▶ **Texto fuente**:
-=-=-=-=-

Cuando emigras a Chile nadie te dice el nombre de la calle donde está la oficina de Migraciones y Extranjería -Fanor Velasco 56-, pero vas tantas veces que aprendes a llegar a pie, en bus y hasta a calcular la tarifa que tendrá el Uber.
Nadie menciona que la cola puede tener varias cuadras aún cuando el sol sigue alumbrando a la luna, ni que puedes resolver el desayuno con las “empanadas venezolanas” del moreno alto o los cachitos “que vende la catirita” en una cava de anime.
Pocos te cuentan que después de las ocho horas promedio que pasas en esa fila, todavía te falta pasar por la PDI (Policía de Investigaciones) y por el Registro Civil, para que en unos veinticinco días calendario tengas un carnet con tu foto y un número que indica que por fin eres alguien en este país.
No es el mismo número de tu pasaporte, mucho menos el de tu cédula venezolana, es una cifra de nueve dígitos que dice que llegaste para quedarte, al menos por un rato.
365 días para empezar, pero no hay tiempo para relajarse: si el plan es más definitivo, tienes nueve meses para tener las cotizaciones suficientes en la seguridad social y así poder optar por una visa “de permanencia definitiva”.

-=-=-=-=-

▶ **Líneas proporcionadas**:

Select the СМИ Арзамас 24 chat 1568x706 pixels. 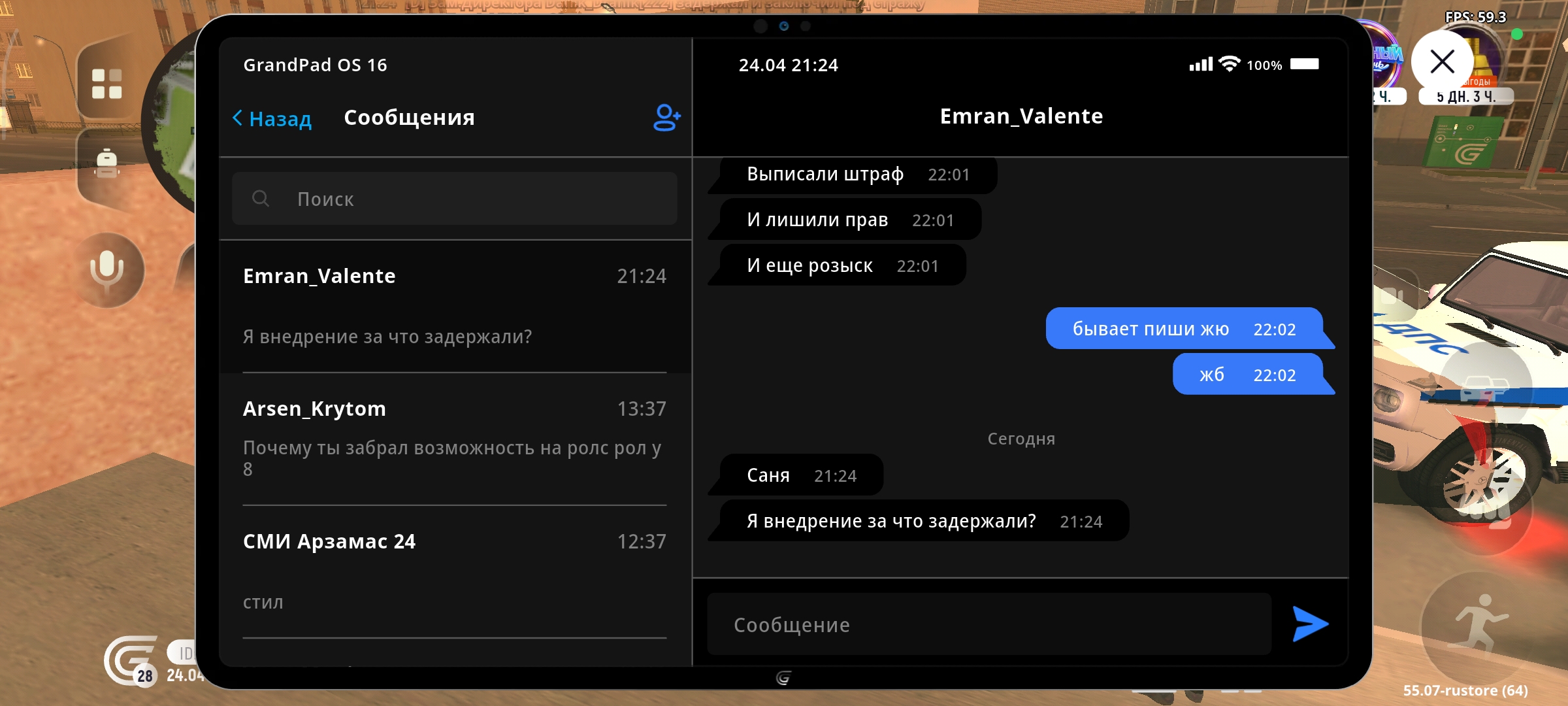(455, 571)
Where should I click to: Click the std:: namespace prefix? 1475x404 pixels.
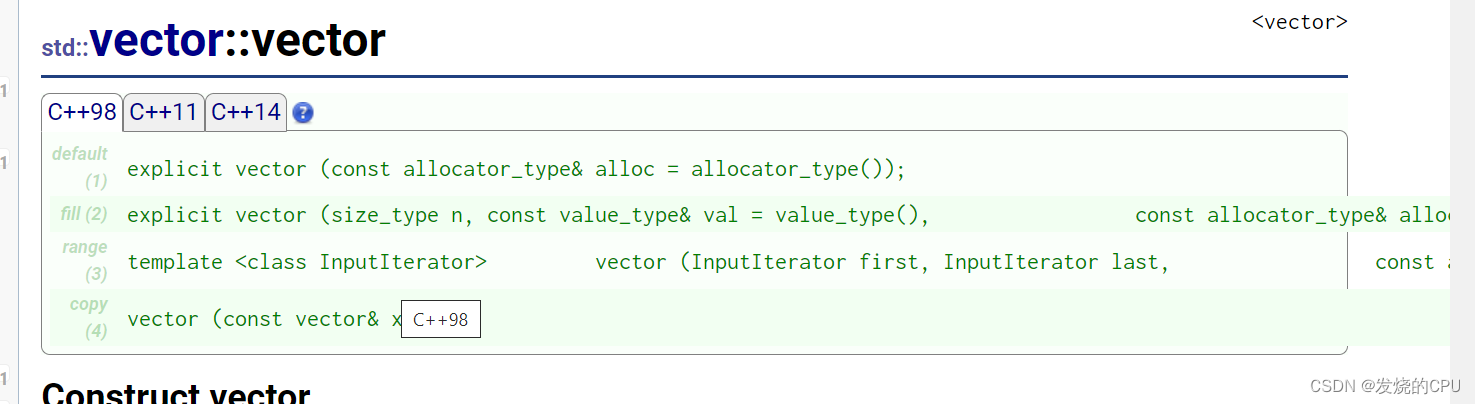(x=64, y=47)
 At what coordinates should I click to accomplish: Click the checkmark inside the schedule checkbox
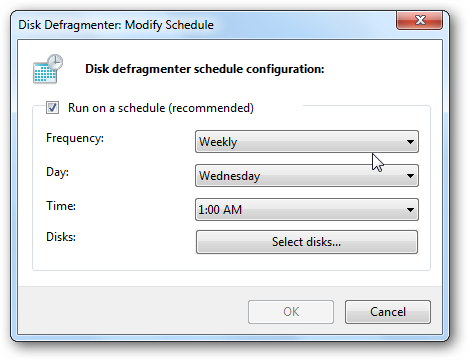tap(52, 107)
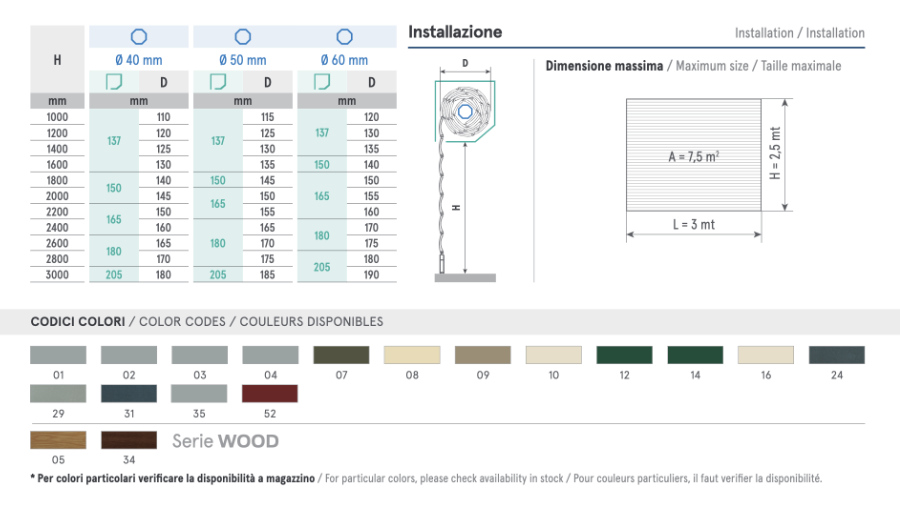Click the CODICI COLORI section title
900x508 pixels.
pyautogui.click(x=78, y=322)
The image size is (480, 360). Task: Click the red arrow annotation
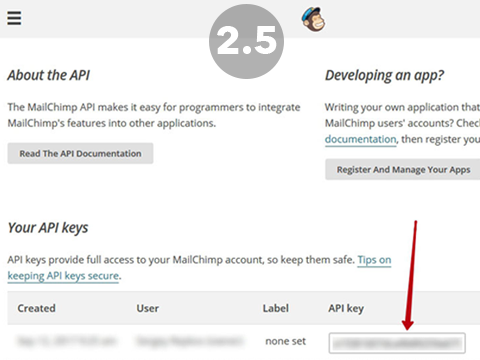tap(410, 275)
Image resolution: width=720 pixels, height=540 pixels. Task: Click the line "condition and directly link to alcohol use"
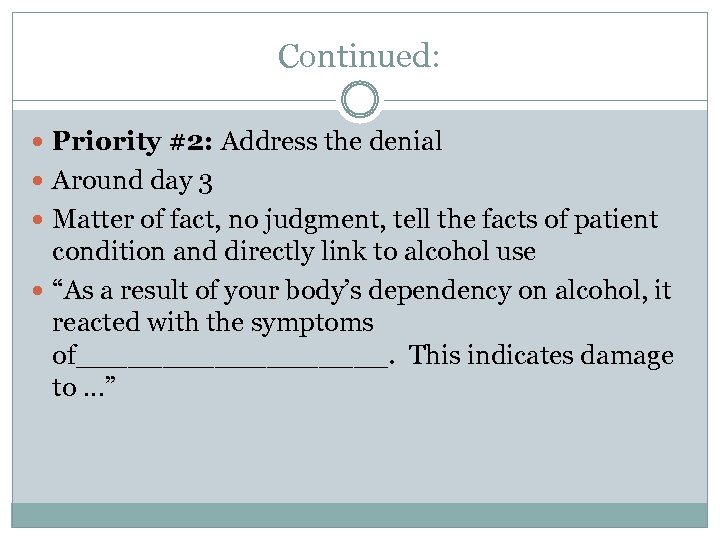294,251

-=-=-=-=-

▶ **Objetivo A**: En el relato sobre emigrar a Chile, ¿cuál es la dirección de la oficina de Migraciones y Extranjería?
▶ **Objetivo B**: Prolonga el relato sobre emigrar a Chile a partir de su última oración.

▶ **Resultado A**: Fanor Velasco 56.

▶ **Resultado B**:
Nadie te lo dice, pero esa es más o menos la dinámica y todo comienza con un sobre que envías por correo nacional con los papeles requeridos para la visa que solicitas.
A partir de allí vienen muchas llamadas a la línea de atención al público, chequeos constantes del estatus del trámite en internet y, por supuesto, varios madrugonazos.
El tercero o cuarto que hicimos, cuatro días después de tener las visas estampadas, nos abrazamos a la idea católica de que hay un Dios que te ayuda cuando te paras temprano, y a las 4:37 am estábamos, regios y abrigados, en la primera cuadra de la cola para registrar nuestras visas en la PDI.
Un par de minutos después, se asomó entre la oscuridad y las luces naranjas de los taxis que dejaban gente con nuestro mismo destino, la primera cara conocida del día: N, una amiga que me dejó el equipo de fútbol sala en el que jugué en la universidad. Al rato se le sumó H, un paisano que ella conoció en una cola de Migraciones.
Vimos el amanecer juntos, nos quejamos del reggaeton que llevaban los autos a todo volumen a esas horas de la mañana, dijimos todas las groserías venezolanas sabiendo que nuestros interlocutores nos entendían y, sobre todo, nos acompañamos.
Parece que esa fue la clave para la serie de pequeños eventos afortunados que nos pasaron a continuación, como si los cuatro hubiéramos nacido enmantillados y un hilo invisible nos uniera para crear una capa poderosa: no tuvimos que hacer cola para pagar el trámite, todos teníamos los 800 pesos en monedas y abrieron la caja del sencillo justo cuando entramos a la oficina; un funcionario nos sacó de la sala abarrotada de gente y nos llevó a un módulo en el que fuimos los primeros en ser atendidos.
Contra todo pronóstico, a las 8:50 am éramos cuatro venezolanos certificados como gente de bien por la policía chilena. Nos enrumbamos al Registro Civil, con la firme convicción de que era mejor ahorrarnos el gasto en transporte público y andar a pie los casi dos kilómetros de distancia hasta Huérfanos 1570.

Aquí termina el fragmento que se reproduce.